Pedro Chagas Freitas, conhecido escritor português, deixou um duro recado ao universo dos reality shows portugueses. Num texto divulgado nas redes sociais, o escritor expressa uma profunda desilusão com o rumo dos formatos, acusando-os de se afastarem por completo da verdade que dizem retratar.

O autor denuncia a artificialidade em que os realities se tornaram e condena que o voto para salvar em Portugal seja pago, pois tira a autenticidade ao reality show e deixa de ser o público a escolher o seu favorito, mas sim, as teams organizadas com mais dinheiro.

Acho que vou deixar de ver Reality Shows. Pelo menos os portugueses. Não reconheço ali qualquer ligação à realidade”, começa por escrever, apontando o que considera ser uma perda de autenticidade que mina por completo a essência dos reality shows.

É tudo cada vez mais encenado, mais artificial, mais construído à volta de uma narrativa que dê jeito. Não há pessoas; há arquétipos.”, lamentou Pedro Chagas Freitas, que considera que hoje em dia a televisão constrói personagens e situações apenas com o objetivo de alimentar o ciclo mediático — do casal romântico às rivalidades explosivas — sem qualquer compromisso com a verdade emocional ou comportamental: “O casal que serve para alimentar o romantismo barato, os conflitos que garantem cliques, a vítima útil que mobiliza audiências piedosas. É um teatro pobre, sustentado pela crença de que o público tem memória curta e uma tolerância infinita para a repetição.”
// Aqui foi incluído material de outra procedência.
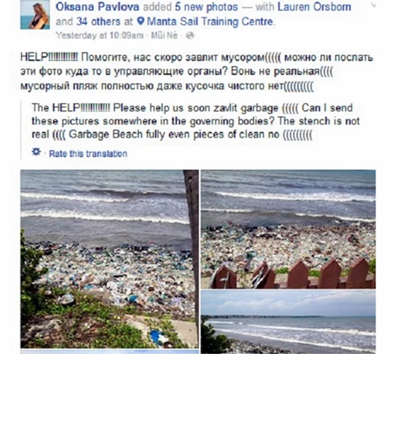Screen dimensions: 393x438
Task: Open translation settings gear icon
Action: pos(36,153)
Mas Pedro Chagas Freitas não se ficou por aqui, o escritor, considera lamentável os votos serem pagos em Portugal e que com isso, já não é o público que decide: “Há uma outra perversão que não suporto: a do voto pago. Não é o país que decide, não é a sensibilidade colectiva ou o julgamento público; é a carteira dos grupos organizados, uma milícia digital que compra permanências. Quem paga mais vence. A suposta democracia do entretenimento transforma-se num simulacro sem interesse nenhum. O resultado não é expressão de preferência, o jogo deixa de ser jogo; torna-se numa operação comercial com uma camada decorativa de emoção. “

O escritor lamentou ainda que a produção dos reality shows esteja cada vez mais permissiva e denuncia a normalização de comportamentos inadmissíveis: “O ódio é permitido, até alimentado; o preconceito que aparece por lá não é aproveitado para ensinar. Normalizam-se maus-tratos, humilhações; transformam-se comportamentos inaceitáveis em conteúdo. Nada é usado para aprofundar, para entender, para dar complexidade ao enredo. Tudo é usado para vender. O importante é que haja votos.”
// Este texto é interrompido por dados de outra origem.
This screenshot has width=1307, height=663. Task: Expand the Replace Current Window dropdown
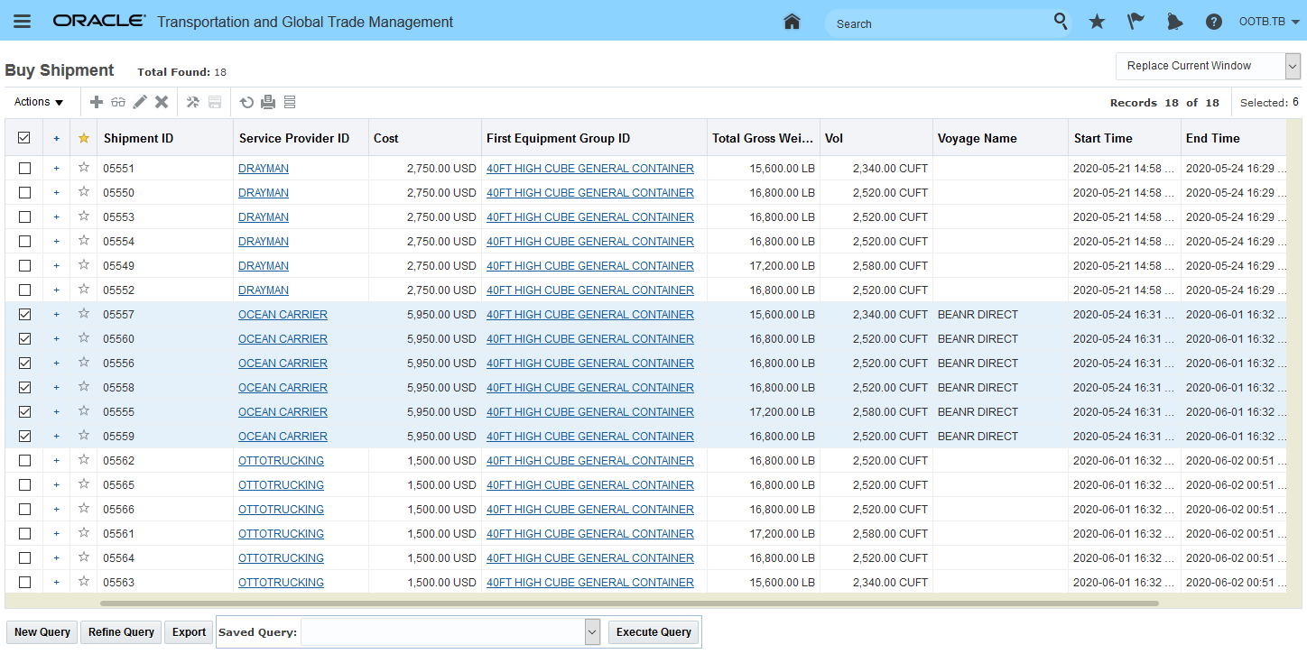pyautogui.click(x=1293, y=66)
Pedro Chagas Freitas compara mesmo Portugal com o Brasil, onde parte dos votos exige identificação oficial: “No Brasil, por exemplo, vota-se sem pagar. Metade dos votos exige CPF (uma pessoa, um voto) e a outra metade permite o delírio dos fandoms. É uma solução imperfeita, mas contém um vestígio de justiça.”

“Em Portugal, começo a acreditar que não vale a pena. A realidade deixou de ser real, a competição deixou de ser competição. Eu via para compreender melhor a minha própria espécie, para me divertir com o jogo, com a complexidade tão grande de sermos humanos; percebo agora que talvez estivesse a assistir a uma telenovela com um guião que tem pouco de verdade. Se é para ver ficção, prefiro ver da boa.”, rematou Pedro Chagas Freitas.